In no state has this been more true than DeVos’ home state, Michigan, which thanks to her efforts is home to far more commercially managed charter schools than any state in the country. After controlling for demographics, Michigan, according to a recent Urban Institute study, ranks 47th out of all states in reading and math.

The fundamental problem with the free-market model for education is that schools are not groceries. Education is complex and the immediate consumer, after all, is a child or adolescent who can know only so much about how a subject should be taught. The parent, legislator and taxpayer are necessarily at a distance.

Although the free-market model isn’t a good fit for schools, there are five business concepts that should be embraced by education reformers and policymakers.

Much as early stage investment in promising companies can deliver outsized rewards for investors, early stage investment in schooling can deliver significant rewards for society. Chicago economist James Heckman analyzed data from Michigan and North Carolina going back several decades and found that no other infusion of public dollars comes close to matching the rate of return of high-quality early childhood education.

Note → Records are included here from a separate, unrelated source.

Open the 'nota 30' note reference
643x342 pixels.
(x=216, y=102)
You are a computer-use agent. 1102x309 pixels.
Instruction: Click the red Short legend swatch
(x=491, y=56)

Since the days of Henry Ford, business has understood “efficiency wage theory.” It costs less to pay more, as employers attract and retain better workers and thus improve production and even reduce costs of both supervision and turnover. Studies show a similar tight relationship between teacher pay and educational outcomes.

Retaining good teachers and grooming administrators from within the ranks instead of handing over the reins to outsiders constitutes another significant lesson from the corporate playbook. As the business historian Alfred Chandler documented, great organizations develop talent internally. Education researchers have repeatedly shown, in particular, that teacher turnover impairs student achievement. In addition, superintendents without classroom experience tend to be out of step with pedagogical needs.

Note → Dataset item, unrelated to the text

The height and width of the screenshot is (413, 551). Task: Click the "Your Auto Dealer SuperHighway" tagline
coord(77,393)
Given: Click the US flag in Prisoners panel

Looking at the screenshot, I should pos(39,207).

Pay for performance — another cardinal objective of business-minded reformers like DeVos — sounds logical but backfires. Instead, reformers should follow the lead of W. Edwards Deming, the father of the modern Japanese auto industry, who contended that merit ratings and pay generate fear and undermine teamwork.

Separate longitudinal studies of merit-based pay for teachers in Nashville and Chicago, completed in 2010 by researchers at Vanderbilt University and Mathematica, bear him out. They found no effect on student achievement.

“Cease dependence on inspection to achieve quality,” Deming wrote.

That recommendation should be applied to the annual testing of students in reading and math mandated by the No Child Left Behind Act in 2001 and reauthorized by the Every Student Succeeds Act in 2015.

Instead of “routine inspection,” Deming urged detailed analysis of small samples. Bucking widespread practice, the Finns do exactly that, with high-quality exams administered to small groups of students. Teachers consequently feel no pressure to “teach to the test,” students get a well-rounded education and administrators gain superior understanding of student progress. Finnish teens score at or near the top of international educational assessments.

Samuel E. Abrams is the director of the National Center for the Study of Privatization in Education at Teachers College, Columbia University. He wrote this for the Los Angeles Times.